## The task:
Report every line of the records that contains the word "computer".

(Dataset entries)
<<<<
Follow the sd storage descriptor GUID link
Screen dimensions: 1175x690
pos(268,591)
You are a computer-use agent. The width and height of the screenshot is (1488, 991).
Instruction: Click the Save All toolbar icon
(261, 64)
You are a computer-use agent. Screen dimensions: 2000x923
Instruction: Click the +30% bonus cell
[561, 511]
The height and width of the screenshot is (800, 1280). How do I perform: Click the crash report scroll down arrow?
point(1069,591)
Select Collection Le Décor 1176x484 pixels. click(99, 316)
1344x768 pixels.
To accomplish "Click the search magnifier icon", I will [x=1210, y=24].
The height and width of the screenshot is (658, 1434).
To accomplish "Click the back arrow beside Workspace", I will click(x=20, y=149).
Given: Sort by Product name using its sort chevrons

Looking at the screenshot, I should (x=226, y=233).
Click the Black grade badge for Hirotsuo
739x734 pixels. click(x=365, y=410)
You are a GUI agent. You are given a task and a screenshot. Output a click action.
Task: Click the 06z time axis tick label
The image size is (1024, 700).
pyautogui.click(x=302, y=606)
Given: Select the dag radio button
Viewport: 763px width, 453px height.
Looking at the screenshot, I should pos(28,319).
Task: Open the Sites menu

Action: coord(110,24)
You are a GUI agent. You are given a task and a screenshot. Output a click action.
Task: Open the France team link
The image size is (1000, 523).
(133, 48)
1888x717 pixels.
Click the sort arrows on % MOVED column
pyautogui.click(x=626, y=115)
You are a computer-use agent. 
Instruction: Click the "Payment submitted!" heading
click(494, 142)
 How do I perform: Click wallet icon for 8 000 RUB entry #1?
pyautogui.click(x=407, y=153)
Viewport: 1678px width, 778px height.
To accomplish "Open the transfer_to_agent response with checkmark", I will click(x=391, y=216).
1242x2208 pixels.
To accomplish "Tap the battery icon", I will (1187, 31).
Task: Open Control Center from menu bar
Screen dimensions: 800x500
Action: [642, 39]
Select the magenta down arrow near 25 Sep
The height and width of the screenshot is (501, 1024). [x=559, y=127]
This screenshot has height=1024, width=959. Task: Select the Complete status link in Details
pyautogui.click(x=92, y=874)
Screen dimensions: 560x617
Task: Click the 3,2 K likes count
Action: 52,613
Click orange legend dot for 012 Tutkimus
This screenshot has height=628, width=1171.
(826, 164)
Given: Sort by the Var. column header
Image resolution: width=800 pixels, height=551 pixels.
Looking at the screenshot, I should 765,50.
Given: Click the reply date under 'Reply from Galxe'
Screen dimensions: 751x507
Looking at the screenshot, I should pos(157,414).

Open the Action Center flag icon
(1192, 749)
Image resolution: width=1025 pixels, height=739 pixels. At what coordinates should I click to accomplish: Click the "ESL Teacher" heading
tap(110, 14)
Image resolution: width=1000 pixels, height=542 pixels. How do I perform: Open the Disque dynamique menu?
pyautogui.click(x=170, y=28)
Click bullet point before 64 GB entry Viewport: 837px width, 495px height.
>>>>
## Written solution:
You are a computer-use agent. The width and height of the screenshot is (1488, 991).
You are a computer-use agent. Screen dimensions: 2000x923
You are a computer-use agent. 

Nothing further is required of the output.